The Department of Health and Social Care today accepted those recommendations, which means that from next summer anyone can donate blood unless they’ve had anal sex with someone new or more than one partner in the last three months. This applies whether you are male or female, gay, straight or bi, active or passive.
Through FreedomToDonate’s followers and supporters, I know that gay and bi men accept that NHS Blood & Transplant have to prioritise recipients. But many who are in long-term relationships struggled to understand how they should fall under the same rules as someone with riskier behaviour. Many also pointed to the fact that MSM had to pass a higher threshold – where MSM had to avoid sex for 3 months before donating, a heterosexual person could be as promiscuous as they liked.

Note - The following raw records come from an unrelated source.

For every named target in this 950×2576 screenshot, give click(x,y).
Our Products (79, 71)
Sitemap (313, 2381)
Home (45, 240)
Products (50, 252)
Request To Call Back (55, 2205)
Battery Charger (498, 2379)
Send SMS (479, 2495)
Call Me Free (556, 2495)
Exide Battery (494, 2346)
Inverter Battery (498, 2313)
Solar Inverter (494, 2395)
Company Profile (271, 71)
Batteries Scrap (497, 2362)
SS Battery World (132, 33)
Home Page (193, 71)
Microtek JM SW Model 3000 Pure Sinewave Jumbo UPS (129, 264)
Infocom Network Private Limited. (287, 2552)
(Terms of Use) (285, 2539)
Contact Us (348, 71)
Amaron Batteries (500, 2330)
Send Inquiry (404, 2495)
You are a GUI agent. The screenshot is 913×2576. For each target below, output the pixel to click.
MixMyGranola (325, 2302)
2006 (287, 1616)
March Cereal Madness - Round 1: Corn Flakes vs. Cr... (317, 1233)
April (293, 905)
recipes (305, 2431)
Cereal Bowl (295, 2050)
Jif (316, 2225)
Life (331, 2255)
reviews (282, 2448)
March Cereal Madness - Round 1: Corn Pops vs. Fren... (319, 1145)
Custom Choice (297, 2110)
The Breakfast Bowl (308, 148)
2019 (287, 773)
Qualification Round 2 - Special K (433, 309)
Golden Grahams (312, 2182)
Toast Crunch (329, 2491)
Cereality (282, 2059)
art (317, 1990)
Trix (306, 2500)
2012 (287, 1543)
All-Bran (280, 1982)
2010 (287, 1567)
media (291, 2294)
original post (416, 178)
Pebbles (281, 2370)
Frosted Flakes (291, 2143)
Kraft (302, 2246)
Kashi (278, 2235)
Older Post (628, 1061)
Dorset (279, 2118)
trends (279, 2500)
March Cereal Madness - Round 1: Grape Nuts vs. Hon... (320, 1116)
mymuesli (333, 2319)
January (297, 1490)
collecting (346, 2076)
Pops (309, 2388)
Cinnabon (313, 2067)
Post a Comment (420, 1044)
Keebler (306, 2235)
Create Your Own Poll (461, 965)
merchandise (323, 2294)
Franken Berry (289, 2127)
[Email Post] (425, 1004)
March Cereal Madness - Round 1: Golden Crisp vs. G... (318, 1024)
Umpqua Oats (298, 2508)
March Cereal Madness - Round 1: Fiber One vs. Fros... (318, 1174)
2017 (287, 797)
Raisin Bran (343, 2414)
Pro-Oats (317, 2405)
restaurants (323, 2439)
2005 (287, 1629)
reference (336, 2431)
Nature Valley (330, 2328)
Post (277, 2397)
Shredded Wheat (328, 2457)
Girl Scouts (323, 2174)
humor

And that’s why today’s announcement is so significant. It means each donor’s level of risk will be taken into account on an individualised basis. I believe that this change is the right thing to do, not only because it is more equitable, but because it will have multiple benefits too.
At the start of 2020, NHS Blood and Transplant called for 68,000 new male donors to register. In 2019, it was 54,000. This is because only men’s blood is used for complete blood transfusions in newborn babies, and it is also preferred for in-womb transfusions. Men’s blood is also needed to make Fresh Frozen Plasma, which contains clotting proteins and is used for trauma patients with massive blood loss. Men also provide 93 per cent of platelets, 50 per cent of which go to people with cancer to reduce internal bleeding. All incredible and vital reasons why we should be maximising male donors.
I am therefore very excited about the contribution that today’s policy change could make. Wanting to give blood is one of the most selfless acts a person can make, but its impact could not be more important: it is literally lifesaving, which is why so many people continue to donate. In fact, the reason that FreedomToDonate was established in the first place was that its founder, Ethan Spibey, was turned away when he went to donate to repay the person who saved his grandfather’s life.
I’d encourage anyone who is able to safely donate blood to do so – one in four of us will need a blood transfusion at some point in our life. And now more people than ever will be able to do so.